Primary care leadership is essential to the future of obesity medicine, says Kaplan, but treatment needs to be within the normal scope of primary care practice. Hear him explain.
“As we think about the future of obesity treatment, there's no question that the size of the problem requires the leadership from the primary care community—but the way we treat it has to be within the normal scope of primary care practice,” said Lee Kaplan, MD, PhD, in an interview with Patient Care Online during ObesityWeek 2021.

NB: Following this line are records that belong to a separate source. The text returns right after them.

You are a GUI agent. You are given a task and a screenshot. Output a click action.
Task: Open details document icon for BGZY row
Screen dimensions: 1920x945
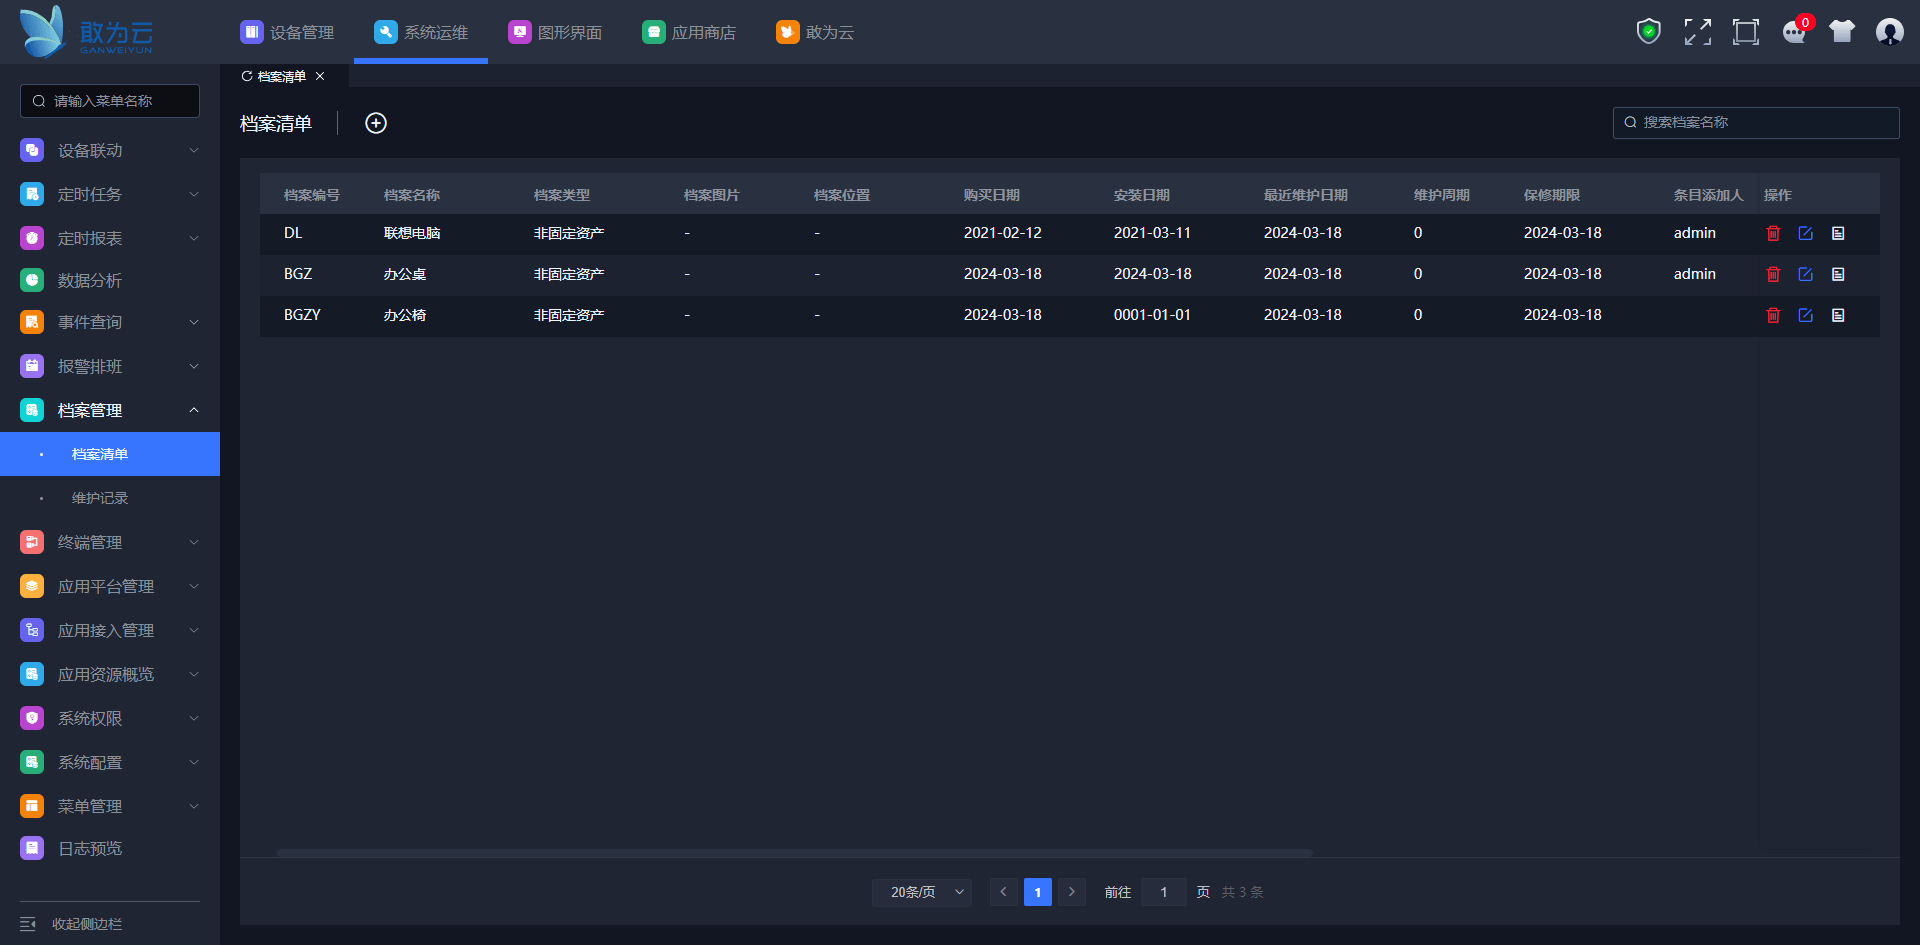[x=1838, y=315]
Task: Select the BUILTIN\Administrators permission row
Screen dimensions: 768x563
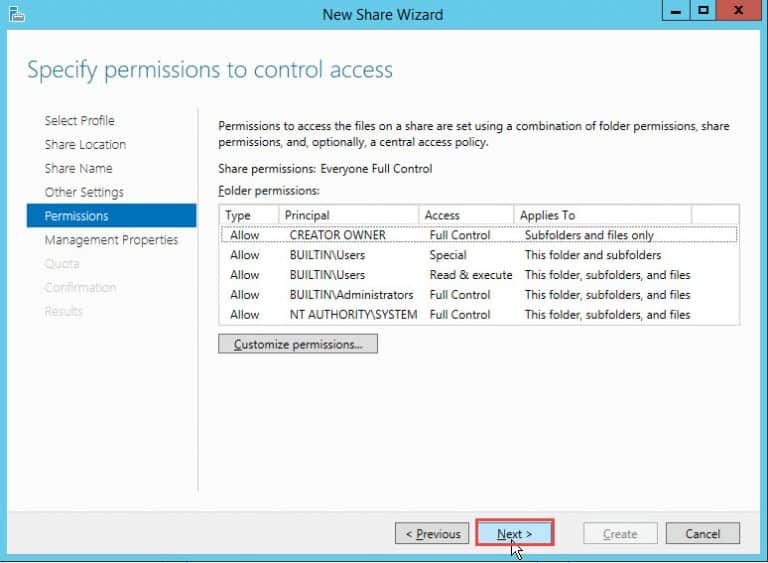Action: pyautogui.click(x=351, y=295)
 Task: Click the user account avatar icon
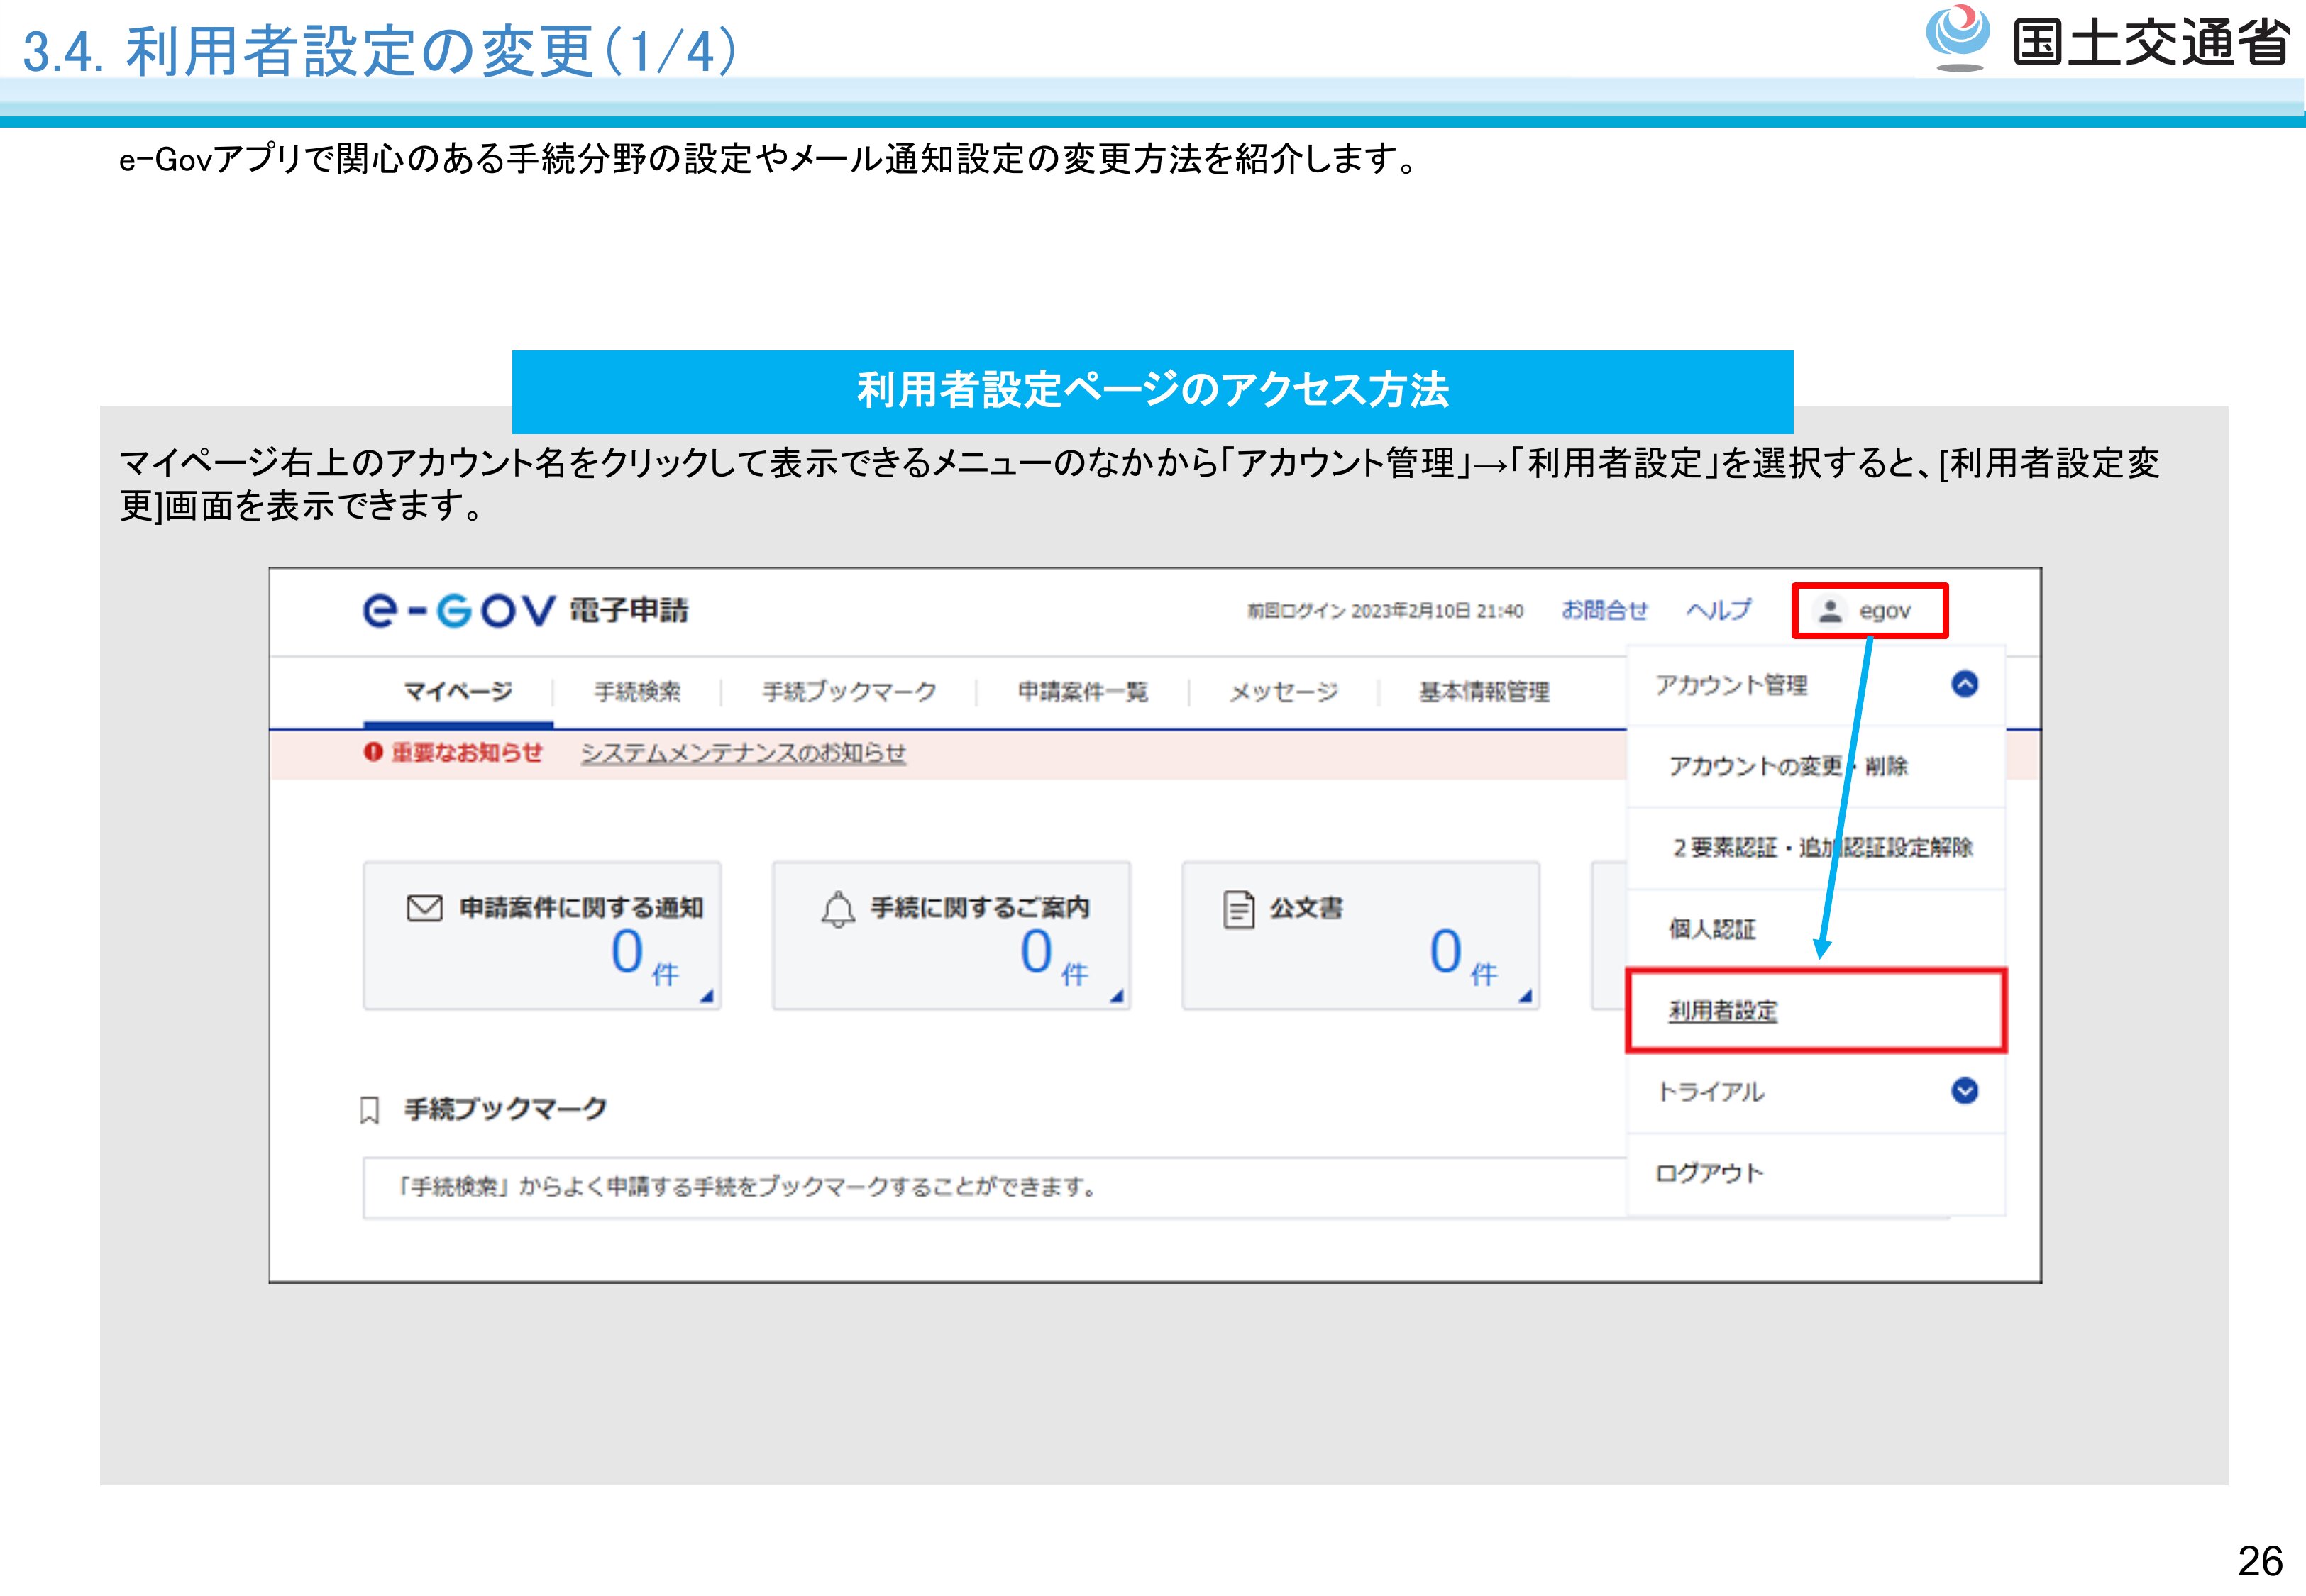tap(1829, 610)
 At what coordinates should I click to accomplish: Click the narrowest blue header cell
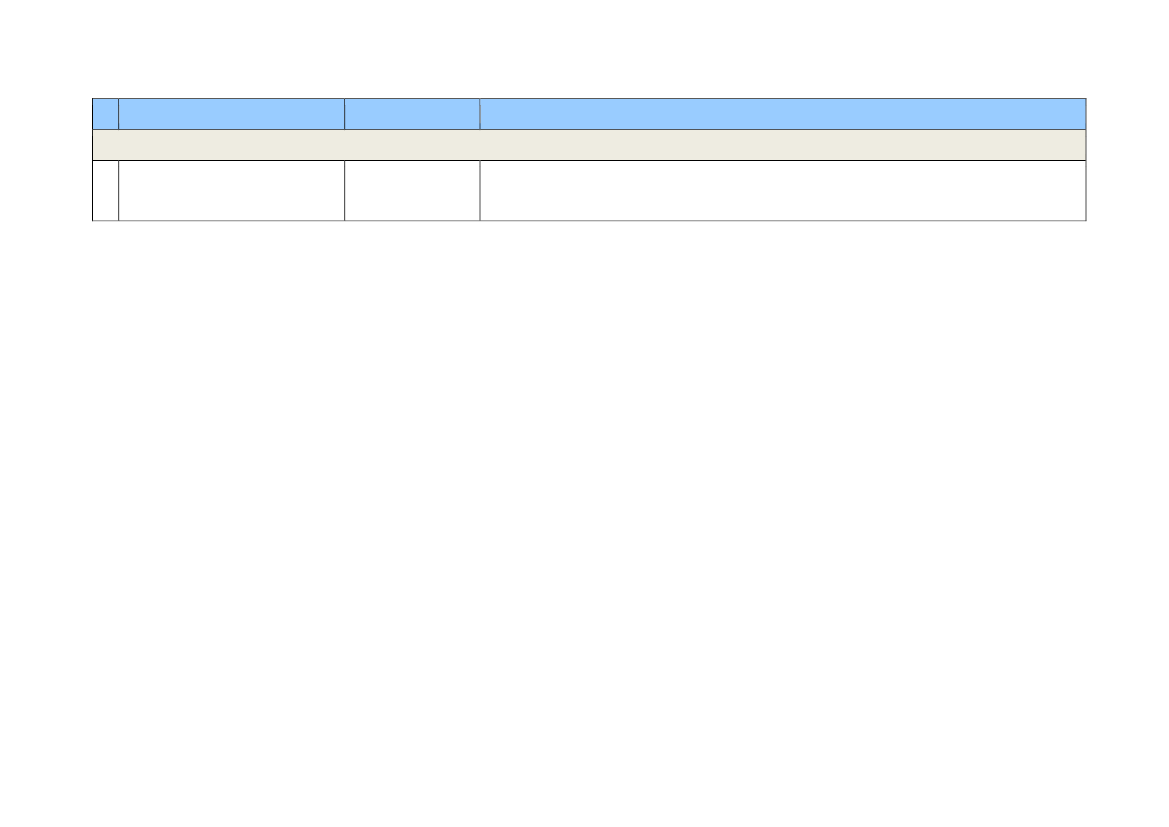(106, 114)
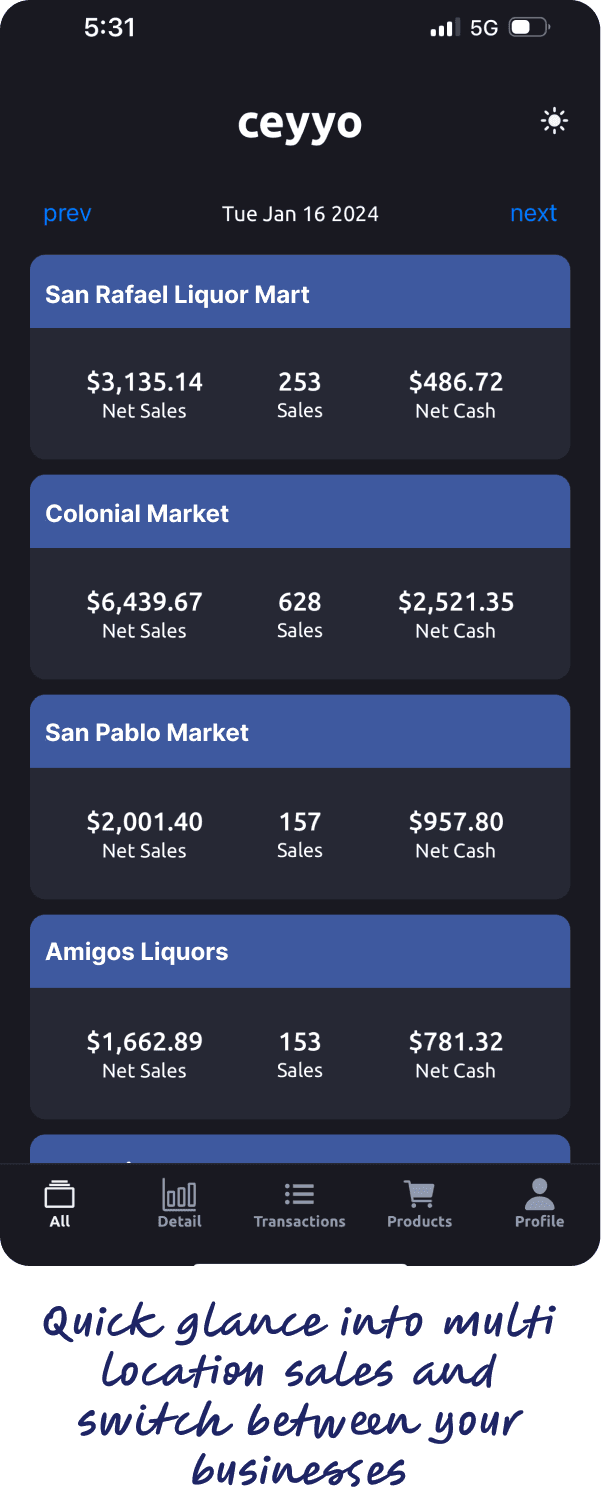The width and height of the screenshot is (601, 1490).
Task: Tap the cellular signal indicator
Action: coord(442,27)
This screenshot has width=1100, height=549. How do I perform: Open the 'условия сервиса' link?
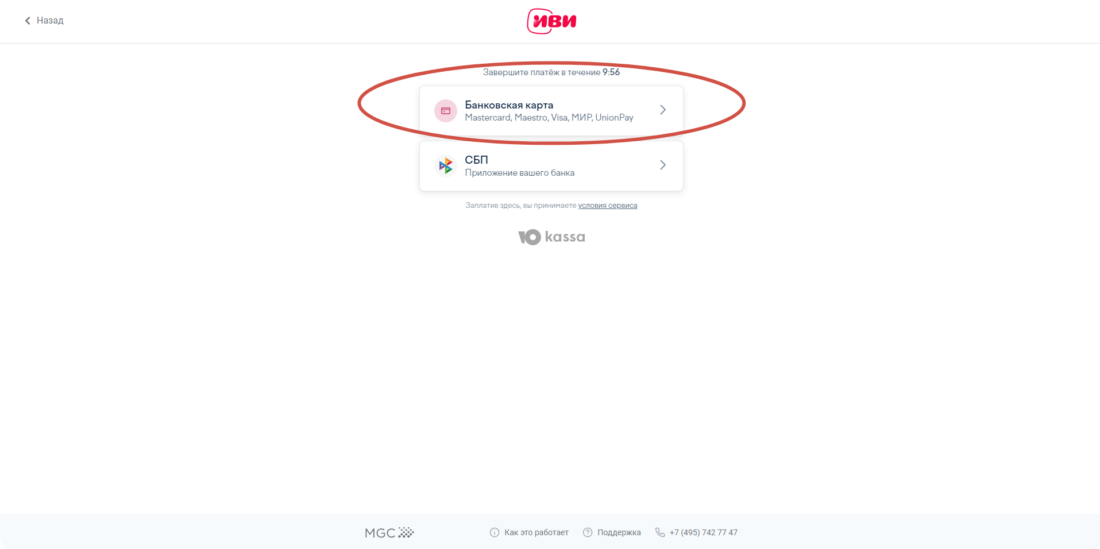tap(608, 205)
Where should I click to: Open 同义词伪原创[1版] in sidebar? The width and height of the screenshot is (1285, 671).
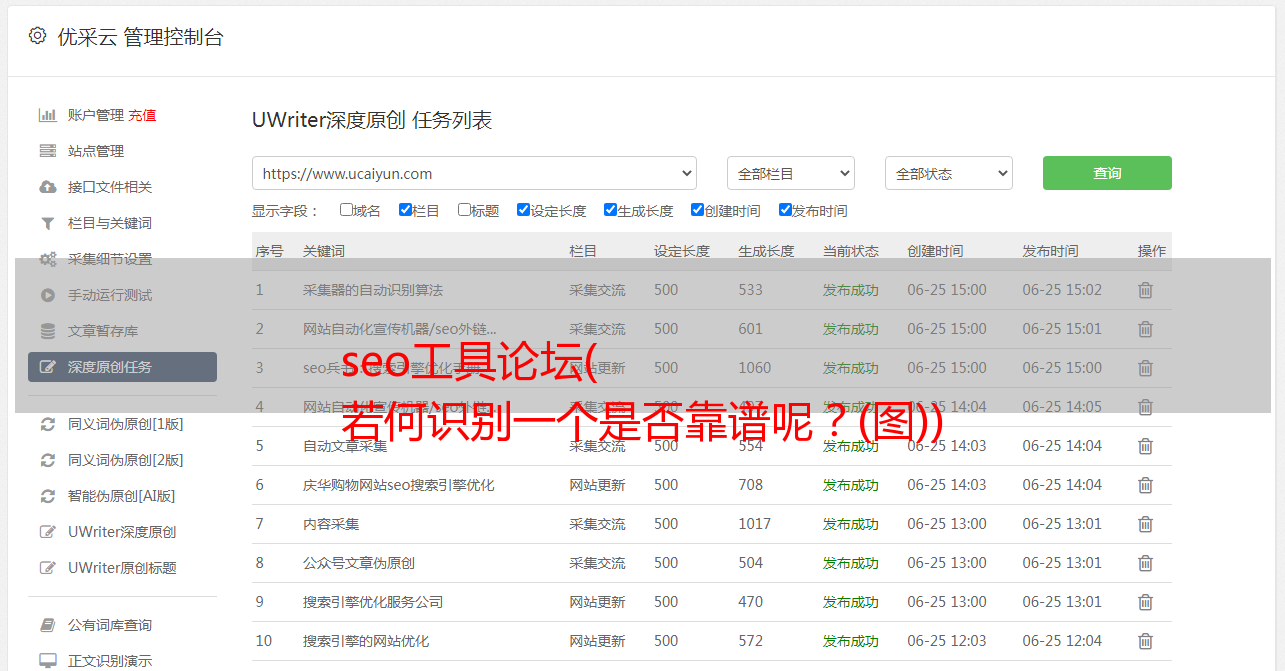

Kaplan, associate professor of medicine at Harvard Medical School and director of the obesity metabolism and nutrition Institute, and the obesity medicine fellowship at Massachusetts General Hospital, is renowned for his work on the causes and complications of obesity as well as on new and more effective treatments for the disease.
In this interview on the future of treatment for obesity in primary care he explains that while it is just a matter of time and familiarity for use of pharmacotherapy for obesity to become routine among frontline providers, all progress now in effective weight management is predicated on broad and shared understanding that obesity is a disease, a disruption of normal physiology and autonomic regulation.
Learn more in our 10-minute conversation.
Lee M. Kaplan, MD, PhD, is associate professor of medicine at Harvard Medical School and director of both the Obesity, Metabolism & Nutrition Institute and the Obesity Medicine Fellowship Program at Massachusetts General Hospital. He is the chair of the US Obesity Medicine Fellowship Council, Director of the Blackburn Course in Obesity Medicine, and a past president of The Obesity Society.